Blatchford was a man deeply concerned about the oppression of the poor, who allied himself with Progressive thought.  He was a man full of the scientific future who had little patience with Christian mumbo-jumbo.  He felt it essential to get past unscientific dogmas like human sin and look to scientifically quantifiable factors as heredity and environment for social change.  In his newspaper, The Clarion, he wrote, "Before we can propagate our religion of Determinism and Humanism, we must first clear the ground of Free Will [and] of Sin against God..."

Here our time traveler murmurs approvingly, "So far, so good.  Here is a man unshackled from the religious dogmas of the past.  A free thinking man of the future."

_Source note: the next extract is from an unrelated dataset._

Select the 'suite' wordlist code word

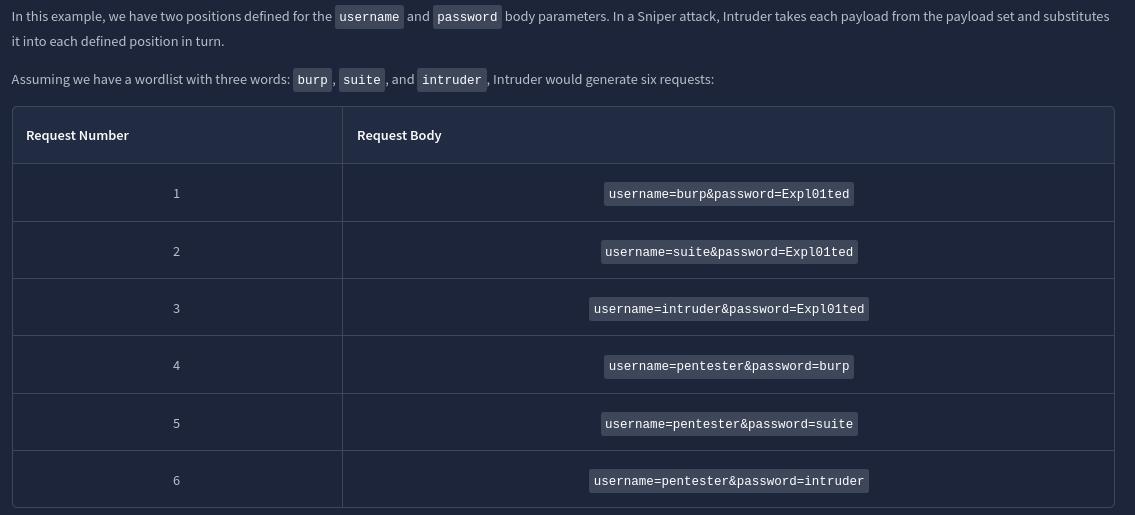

But now enters into the fray a Christian named G.K. Chesterton who dares to label Blatchford's opinion "heresy".  It is all very well, Chesterton observed, to say we are purely the products of heredity and environment and that free will is an illusion.  But why then go about railing against social failure and saying (as Blatchford and millions of progressive thinkers rightly said) that "man can be unjust and cruel and base and mean towards his fellow man, and he often is.  He can sin against his fellow man, and he often does." If, as Blatchford maintained, the Christian belief in sin is ridiculous, so was Blatchford's belief that a cruel sweat shop owner can blamed for his actions.  For to blame the sweat shop owner assumes he has free will and could do otherwise if he chose.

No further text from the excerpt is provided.